Friday, February 15, 2013

sad, mad, and confused a little bit

This morning as I walked into the garage with Taran on our way to our one-morning-a-week preschool. He said to me "Mama, I'm sad, mad, and confused a little bit because the brown car went away." The brown car was our old beater back-up car which we donated to NPR a couple of weeks ago. He's very attached to our cars - despite not having more inventive names for them other than "the brown car" (which has now been replaced by the slightly less beater "green car") and "the blue car" - and since the going away of the brown car, we've discussed the sadness of its parting a number of times. It's not the cars that I want to talk about though, but the wonderful conglomeration of feelings that he expresses. He may not know exactly what each adjective means, but he does understand that they are all in the category of Blue feelings.
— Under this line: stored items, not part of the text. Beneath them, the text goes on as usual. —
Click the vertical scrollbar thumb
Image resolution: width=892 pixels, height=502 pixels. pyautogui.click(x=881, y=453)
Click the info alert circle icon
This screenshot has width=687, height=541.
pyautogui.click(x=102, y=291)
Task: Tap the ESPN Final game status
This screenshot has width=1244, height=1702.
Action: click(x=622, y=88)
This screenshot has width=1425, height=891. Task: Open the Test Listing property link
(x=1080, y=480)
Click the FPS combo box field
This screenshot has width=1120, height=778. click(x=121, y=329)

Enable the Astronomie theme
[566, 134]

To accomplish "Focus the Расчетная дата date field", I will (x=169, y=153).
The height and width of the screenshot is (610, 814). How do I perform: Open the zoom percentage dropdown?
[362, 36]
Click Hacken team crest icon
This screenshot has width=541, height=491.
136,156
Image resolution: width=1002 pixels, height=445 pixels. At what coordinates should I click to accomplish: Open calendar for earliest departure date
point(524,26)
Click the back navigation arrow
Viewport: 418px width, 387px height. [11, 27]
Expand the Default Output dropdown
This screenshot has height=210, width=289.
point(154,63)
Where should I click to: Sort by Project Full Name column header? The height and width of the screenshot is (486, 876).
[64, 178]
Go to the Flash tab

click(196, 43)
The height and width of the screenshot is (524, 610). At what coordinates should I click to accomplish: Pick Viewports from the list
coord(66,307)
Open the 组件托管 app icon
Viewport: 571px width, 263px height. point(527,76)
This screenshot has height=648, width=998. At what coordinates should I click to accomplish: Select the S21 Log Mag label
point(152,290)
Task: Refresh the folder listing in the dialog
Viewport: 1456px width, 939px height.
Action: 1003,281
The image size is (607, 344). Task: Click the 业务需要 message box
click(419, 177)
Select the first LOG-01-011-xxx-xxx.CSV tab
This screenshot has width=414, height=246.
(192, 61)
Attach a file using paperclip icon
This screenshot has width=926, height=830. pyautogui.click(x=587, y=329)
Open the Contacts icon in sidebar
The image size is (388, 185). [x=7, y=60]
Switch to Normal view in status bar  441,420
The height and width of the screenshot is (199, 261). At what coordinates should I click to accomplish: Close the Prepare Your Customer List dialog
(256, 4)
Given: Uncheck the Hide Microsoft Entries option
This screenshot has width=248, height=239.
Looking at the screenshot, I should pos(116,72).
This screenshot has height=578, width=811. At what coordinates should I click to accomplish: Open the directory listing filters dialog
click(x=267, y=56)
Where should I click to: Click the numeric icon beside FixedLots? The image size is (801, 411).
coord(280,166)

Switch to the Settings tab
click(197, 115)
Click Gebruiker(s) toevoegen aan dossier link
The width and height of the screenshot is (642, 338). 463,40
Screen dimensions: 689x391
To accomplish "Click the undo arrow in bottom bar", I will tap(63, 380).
The more feelings he throws in, the more blue he is. He's been sick this week with a cold and woke up really crying from a nap two days ago. I went up to snuggle him and through his tears he let me know that he was sad, mad, confused, AND worried. (He was upset that he had woken up a few minutes before the "awake bunny" had lit up on his clock, which lets him know that it's ok to be out of his bed. We snuggled and read a book until it lit up).

He may be misapplying the adjectives, but I am once again relieved that he is finding words for his feelings. The alternative over the last year has so often been a physical translation which turns into random hitting, tearing our glasses off and throwing them across the room, beaming us in the head with whatever is handy, and generally being an unruly, defiant two-something. I'm telling you, getting the surprise schwack for no apparent reason in mid-cuddle is enough for me to go into classic Exorcist head-spinning and it is all I can do to keep breathing and not completely blow my top with him.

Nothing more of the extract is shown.